如果早知道莊小妹是這樣來的,他絕對不會那樣對待莊若晴,更不會和程晴在一起。
“什麼捐卵?我不知道,天佑,你別聽莊若晴說謊,她在挑撥離間。”事到如今,程晴只能抵賴,反正莊若晴說這件事的時候,旁邊只有自己和呂琪,現在死無對證。
“忘了這麼些年我是怎樣對你的嗎?忘了爲了不讓你坐牢我付出過什麼代價嗎?忘了我們剛剛流掉的孩子嗎?”程晴越說越傷心,喪子之痛,以及韓家人的翻臉無情,讓她的心寒到骨頭裡,“韓天佑,你這樣對我,你沒良心!”
“我知道六年前的事,你一直不確定相信我或者莊若晴,咱們現在就去找狄梓華,我要當面對質。”

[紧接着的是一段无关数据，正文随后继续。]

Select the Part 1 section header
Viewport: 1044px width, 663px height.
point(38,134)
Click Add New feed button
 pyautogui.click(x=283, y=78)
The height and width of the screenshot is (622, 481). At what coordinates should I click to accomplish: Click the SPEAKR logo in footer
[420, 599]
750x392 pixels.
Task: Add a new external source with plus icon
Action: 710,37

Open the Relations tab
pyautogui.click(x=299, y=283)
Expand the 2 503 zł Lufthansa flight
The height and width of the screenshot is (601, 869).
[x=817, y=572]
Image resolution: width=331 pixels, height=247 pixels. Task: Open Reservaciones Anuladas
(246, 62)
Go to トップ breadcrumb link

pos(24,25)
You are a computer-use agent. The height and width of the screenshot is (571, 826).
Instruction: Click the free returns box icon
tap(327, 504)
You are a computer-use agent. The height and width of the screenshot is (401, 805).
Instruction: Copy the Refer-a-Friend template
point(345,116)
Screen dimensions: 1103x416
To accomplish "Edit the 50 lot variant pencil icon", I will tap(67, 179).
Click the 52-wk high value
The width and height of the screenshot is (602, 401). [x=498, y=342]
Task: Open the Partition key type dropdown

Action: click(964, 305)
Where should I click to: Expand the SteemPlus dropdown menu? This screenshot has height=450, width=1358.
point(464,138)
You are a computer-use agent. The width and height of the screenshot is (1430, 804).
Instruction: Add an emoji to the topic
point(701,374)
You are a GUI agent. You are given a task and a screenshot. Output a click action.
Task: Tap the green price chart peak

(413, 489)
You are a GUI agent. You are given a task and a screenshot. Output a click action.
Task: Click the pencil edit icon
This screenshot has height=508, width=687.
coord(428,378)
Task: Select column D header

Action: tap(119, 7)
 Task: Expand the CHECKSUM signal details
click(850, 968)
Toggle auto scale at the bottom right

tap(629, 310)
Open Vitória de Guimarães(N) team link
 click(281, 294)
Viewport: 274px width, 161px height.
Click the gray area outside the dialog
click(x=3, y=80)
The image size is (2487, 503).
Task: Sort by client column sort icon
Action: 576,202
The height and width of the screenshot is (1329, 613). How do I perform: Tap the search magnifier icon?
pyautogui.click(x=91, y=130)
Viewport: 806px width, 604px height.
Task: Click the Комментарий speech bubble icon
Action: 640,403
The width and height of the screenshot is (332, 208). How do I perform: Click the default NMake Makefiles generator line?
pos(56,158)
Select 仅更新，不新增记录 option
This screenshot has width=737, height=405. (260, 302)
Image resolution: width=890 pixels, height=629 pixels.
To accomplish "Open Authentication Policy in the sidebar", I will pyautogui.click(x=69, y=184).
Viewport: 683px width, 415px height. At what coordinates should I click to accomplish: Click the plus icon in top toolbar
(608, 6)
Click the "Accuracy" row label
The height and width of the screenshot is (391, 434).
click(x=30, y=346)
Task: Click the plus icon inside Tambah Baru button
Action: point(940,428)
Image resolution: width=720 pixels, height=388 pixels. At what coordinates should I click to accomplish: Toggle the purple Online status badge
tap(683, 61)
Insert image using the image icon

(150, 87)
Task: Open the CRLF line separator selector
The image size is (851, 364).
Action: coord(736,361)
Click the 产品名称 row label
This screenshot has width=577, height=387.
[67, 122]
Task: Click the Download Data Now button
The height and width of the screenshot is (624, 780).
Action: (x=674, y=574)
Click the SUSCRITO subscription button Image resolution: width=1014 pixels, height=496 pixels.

程晴雖然心虛,但態度依舊大義凜然,她在賭,賭他不敢去惹狄家的人。
看着她撕心裂肺地哭嚎,韓天佑麻木不仁地笑了起來,“晴晴不會回頭了,過去那些事的真相於我何用?”
“都是因爲莊若晴,我恨她,絕不輕饒了她!”
“程晴,你走吧!”他宛如沒有生氣的木雕,“我會讓公司給你開一年的獎金,以後別讓我再看見你。”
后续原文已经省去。